[Assignment]
The answer must be the number of lines in the listing below that contain "Roma", and nothing else.

- - -

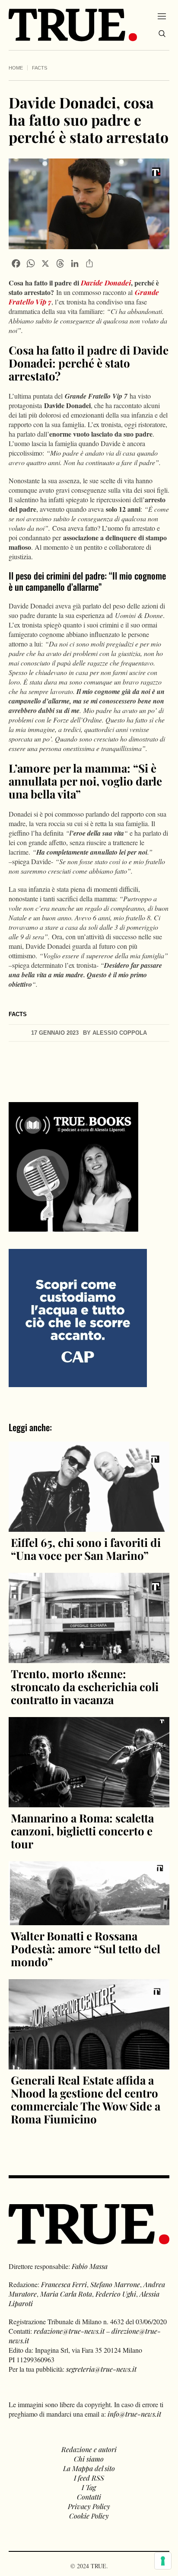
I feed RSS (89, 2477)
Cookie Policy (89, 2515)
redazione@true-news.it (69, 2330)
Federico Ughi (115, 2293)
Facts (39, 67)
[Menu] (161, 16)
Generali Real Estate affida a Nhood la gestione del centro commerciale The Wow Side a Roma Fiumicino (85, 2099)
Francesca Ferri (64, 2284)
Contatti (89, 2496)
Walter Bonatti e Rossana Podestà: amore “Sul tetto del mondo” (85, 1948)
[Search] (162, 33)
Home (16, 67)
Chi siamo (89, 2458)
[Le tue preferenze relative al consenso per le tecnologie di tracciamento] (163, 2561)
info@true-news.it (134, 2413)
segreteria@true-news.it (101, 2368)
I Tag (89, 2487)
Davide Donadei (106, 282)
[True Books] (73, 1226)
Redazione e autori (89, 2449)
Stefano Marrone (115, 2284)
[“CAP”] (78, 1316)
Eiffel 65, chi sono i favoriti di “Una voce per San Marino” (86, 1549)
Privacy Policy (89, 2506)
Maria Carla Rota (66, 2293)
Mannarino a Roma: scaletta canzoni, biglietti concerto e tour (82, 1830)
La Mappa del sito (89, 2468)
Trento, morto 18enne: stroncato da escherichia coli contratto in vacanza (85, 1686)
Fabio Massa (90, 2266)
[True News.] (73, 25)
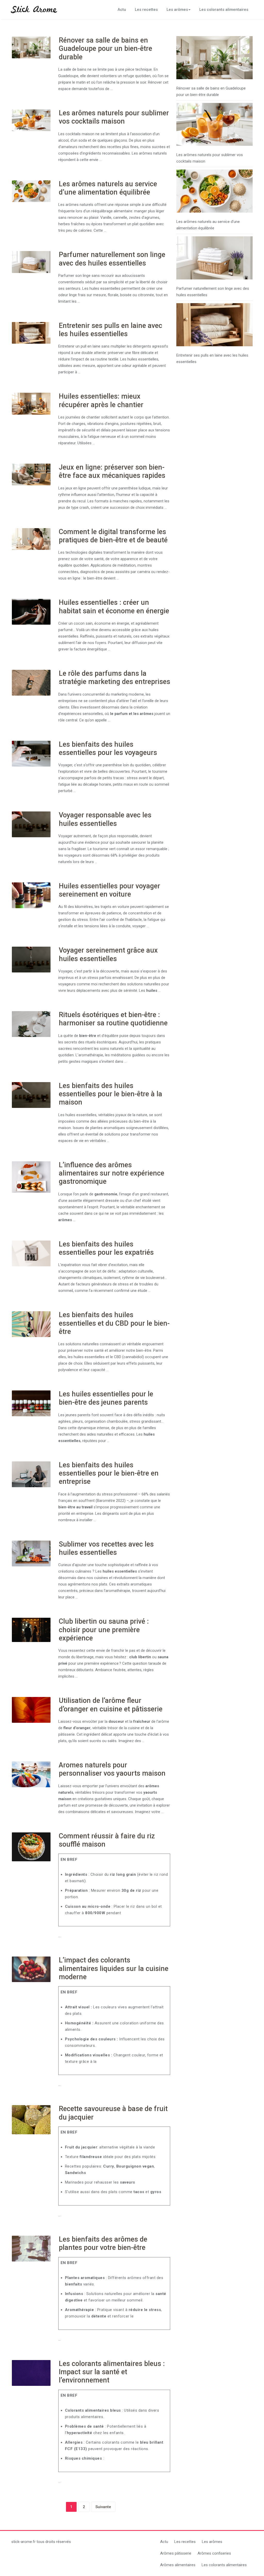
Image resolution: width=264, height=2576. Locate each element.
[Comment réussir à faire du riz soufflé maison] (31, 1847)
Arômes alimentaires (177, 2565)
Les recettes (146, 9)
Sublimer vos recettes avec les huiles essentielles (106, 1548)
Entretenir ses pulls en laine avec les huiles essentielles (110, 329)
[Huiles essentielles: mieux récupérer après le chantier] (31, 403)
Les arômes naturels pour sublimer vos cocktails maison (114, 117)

- - -

[Solution below]
2